Vor 20 Jahren: Interview mit CLAN OF XYMOX
(Das nachfolgende Interview erschien erstmalig in der Orkus!-Ausgabe September 2003)
Nihilistische Melancholie – Teil 1
Wenn man heutzutage das Wort „Band“ in den Mund nimmt, dann kann man damit ganz unterschiedliche Dinge meinen. Da lungern einerseits diese nach Marktforschungsergebnissen zusammengestöpselten Pappnasen-Stars herum, die einem alltäglich aus dem Fernsehgerät und dem Radio entgegenblöken. Auf der anderen Seite gibt es Bands, die sich selbst von ihrer ersten Stunde an treu geblieben sind, die einen eigenen Stil suchen und sich damit über Jahre behaupten können. Mit „Farewell“ sind Clan of Xymox frischer und moderner als je zuvor, aber nach nur wenigen Tönen offenbart sich dennoch wie eh und je die typische Xymox’sche Finsternis und Schwere. Ein äußerst redseliger und gut gelaunter Ronny Moorings nahm sich eine Menge Zeit, um über sich, die neue Platte und die Industrie zu plaudern.
Orkus: Es sind knapp zwei Jahre seit eurem letzten Longplayer „Notes from the Underground“ vergangen. Warum hat das – für musikindustrielle Standards – so lange gedauert?

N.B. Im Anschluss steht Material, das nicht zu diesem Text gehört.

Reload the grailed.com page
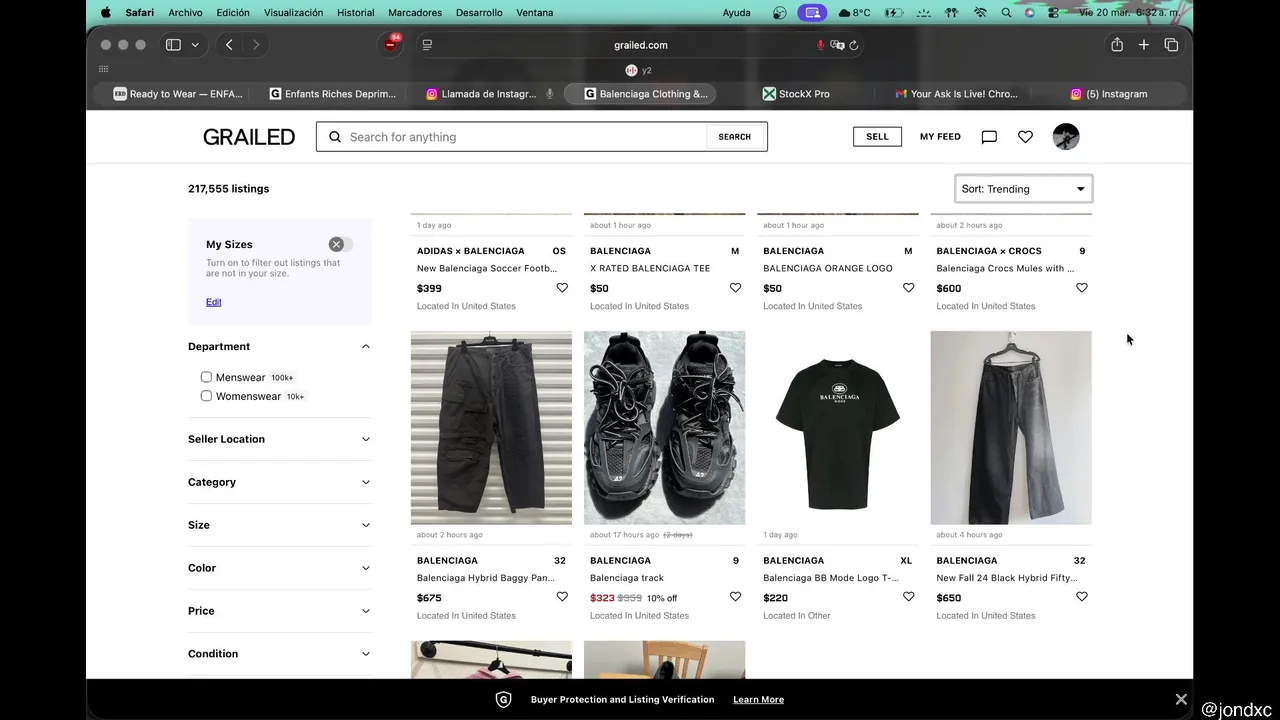This screenshot has height=720, width=1280. [854, 45]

Ronny Moorings: Du meinst wohl eher: „Warum ging das so schnell?“ (grinst) Das Schreiben eines Albums ist eine wirklich arbeitsaufwändige Angelegenheit, bei der du eine Menge von Ideen sammeln musst und natürlich auch eine Pause zwischen den Platten brauchst, um die vorherige aus dem Kopf zu bekommen, damit du dich nicht wiederholst. Man braucht definitiv einige Zeit dazwischen, um die nötige Inspiration zum Schreiben zu finden, besonders für die Texte. Zudem haben wir ja letztes Jahr die „Remixes from the Underground“ herausgebracht, die ebenfalls einer ganzen Menge an Arbeit bedurfte – selbst Remixe brauchen manchmal ein paar kleine Reparaturen oder Aufpolierungen, und die Koordination des Ganzen ist das Schwerste. Des Weiteren haben wir ja noch die Single „There’s No Tomorrow“ veröffentlicht, und ich denke, man sollte die Fans nicht überfüttern. Das Touren zwischen den Alben nimmt außerdem noch einen Haufen Zeit in Anspruch. Wenn du live spielst, bist du ständig unterwegs, und wenn du dann nach Hause kommst, rennst du nicht geradewegs ins Studio, sondern gönnst dir eine kleine Pause. Ein wenig Zeit für sich selbst ist unheimlich wichtig, genauso wie andere Unternehmungen. Ich stecke eben noch sehr viel Zeit in die Organisation des halbjährlich stattfindenden Gotham-Festivals in Amsterdam und nehme an einem Spanischkurs teil, der mich jede Woche einen ganzen Tag kostet.. irgendwie bin ich zu langsam, glaube ich. (lacht) Wenn du all diese Sachen zusammenrechnest, dann, finde ich, ging das alles ziemlich schnell und hätte viel länger dauern können, wenn die Songs nicht einfach so aus mir herausgesprudelt wären.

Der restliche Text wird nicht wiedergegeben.